● **Task to complete**
For the word "link", count the lines of the data that include it and give only the total.

● **Material supplied**
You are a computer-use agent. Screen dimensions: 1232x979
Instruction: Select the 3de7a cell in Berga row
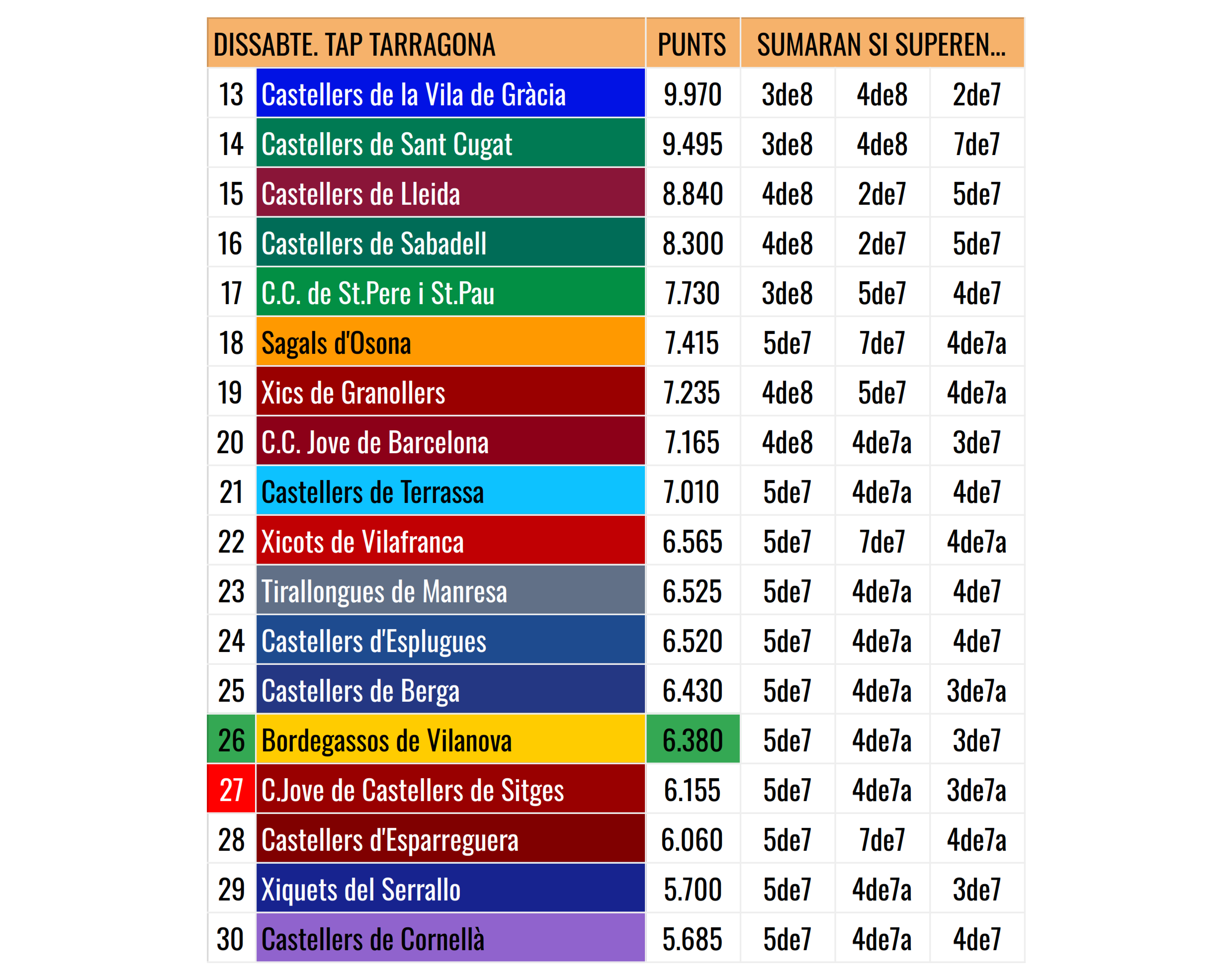pos(976,689)
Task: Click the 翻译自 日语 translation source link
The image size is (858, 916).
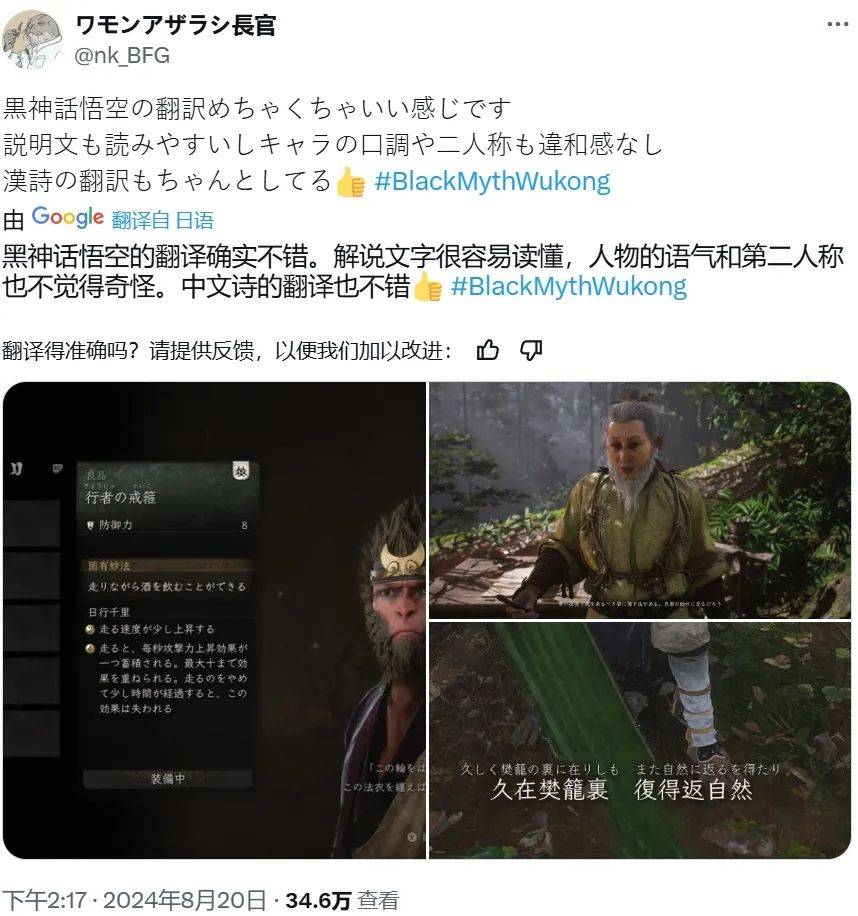Action: click(163, 220)
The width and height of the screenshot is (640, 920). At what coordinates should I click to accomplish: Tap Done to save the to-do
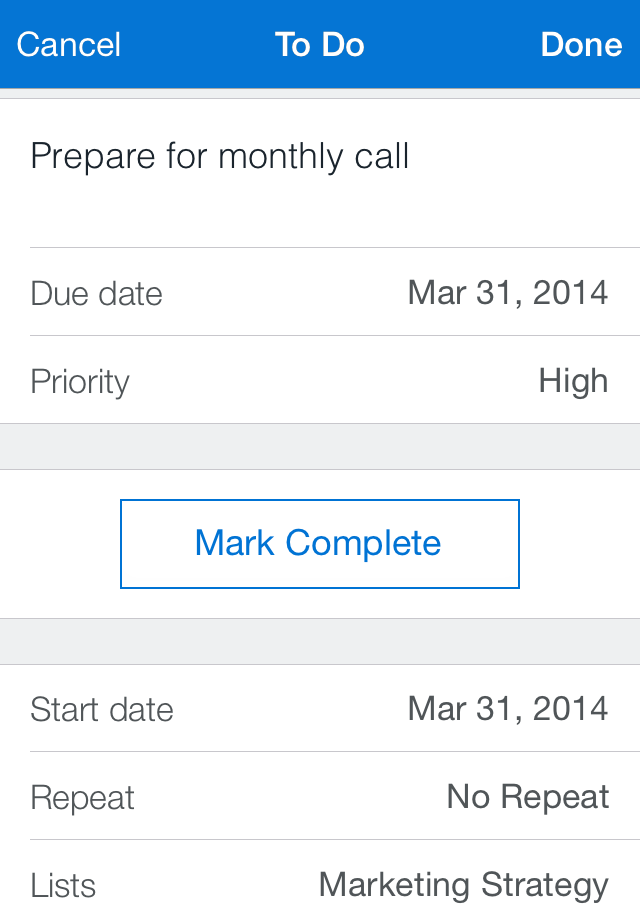click(581, 45)
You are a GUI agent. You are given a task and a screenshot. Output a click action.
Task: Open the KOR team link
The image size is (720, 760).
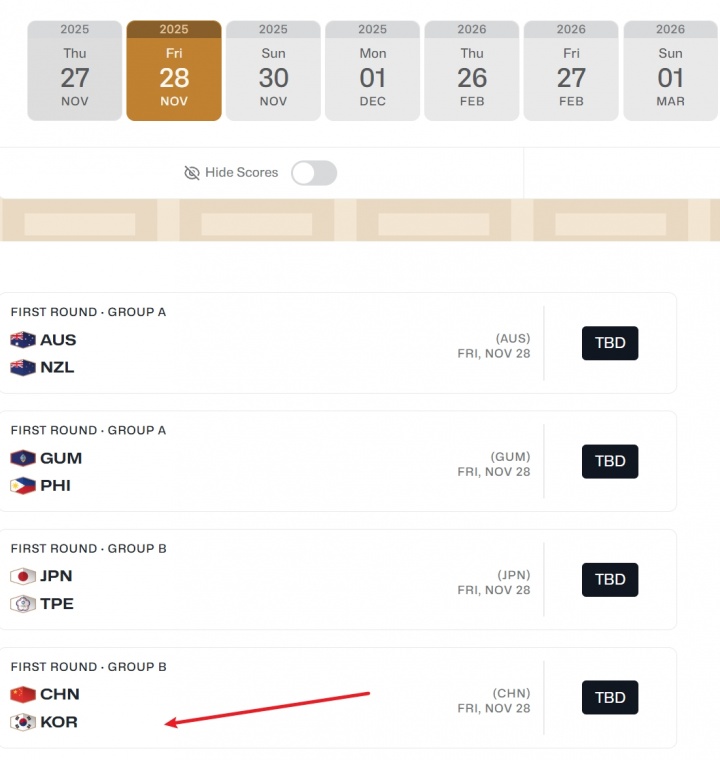click(x=58, y=722)

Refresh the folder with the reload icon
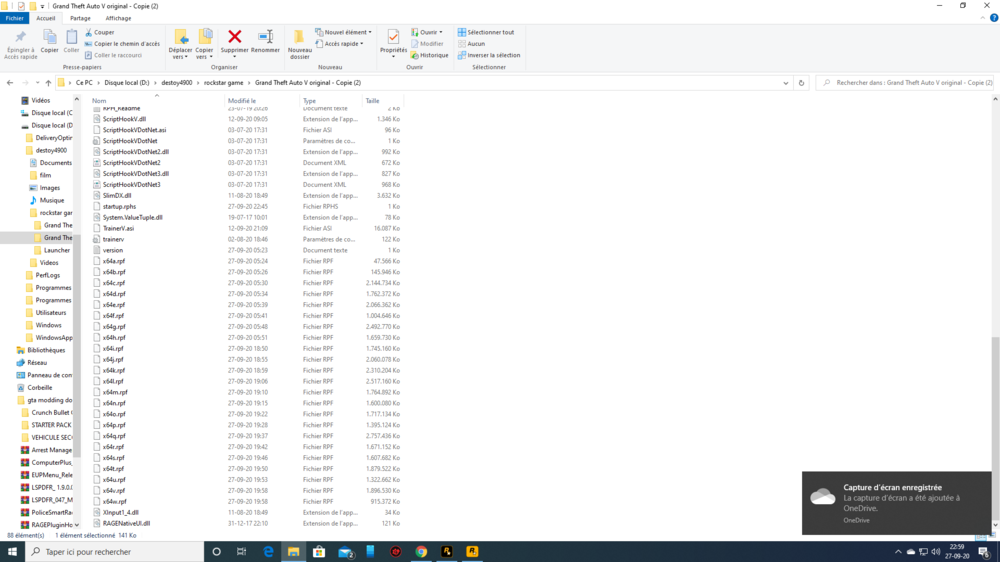(801, 83)
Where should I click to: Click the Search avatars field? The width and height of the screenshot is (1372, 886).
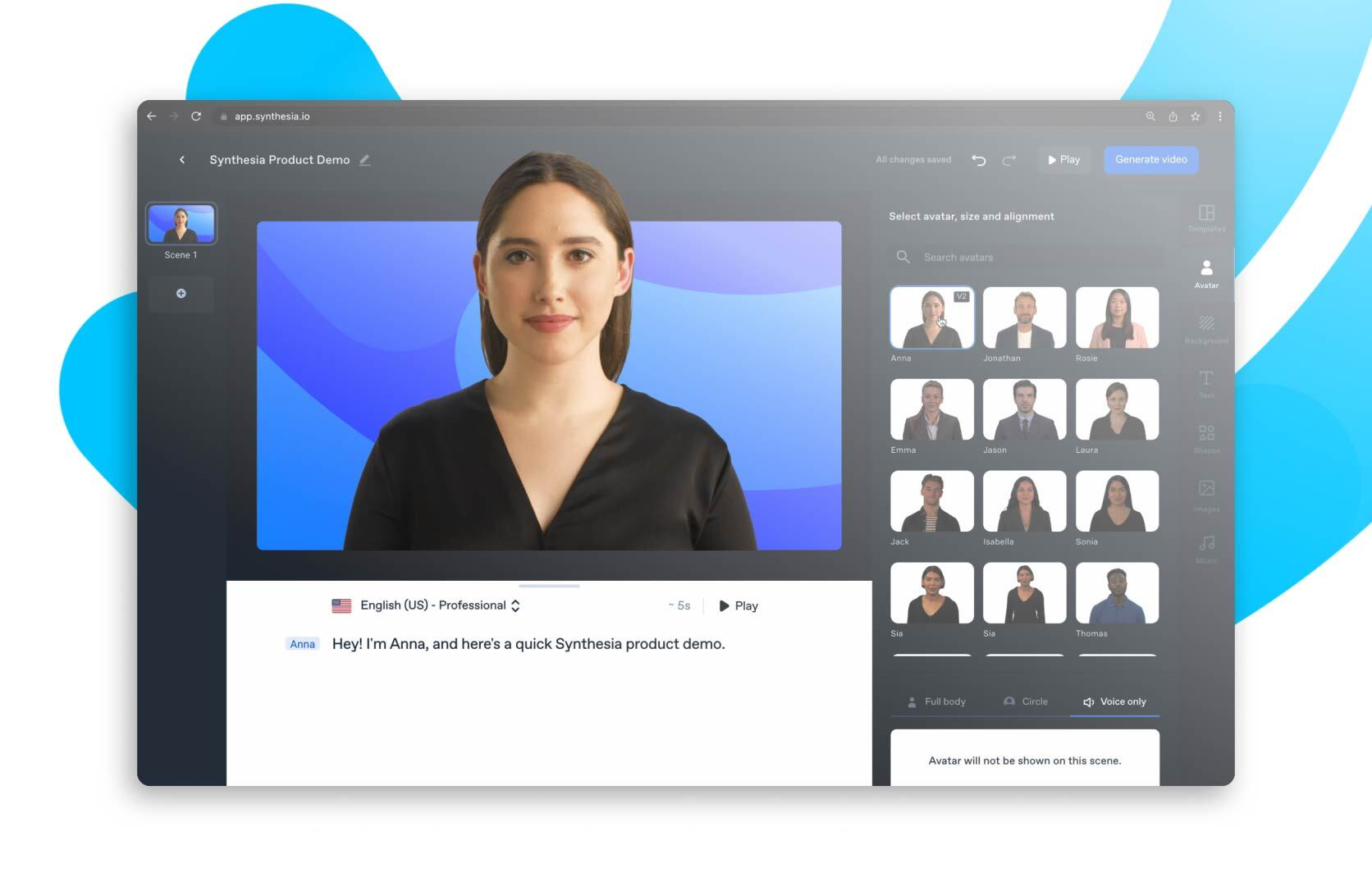(x=1026, y=257)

● **Worked solution**
2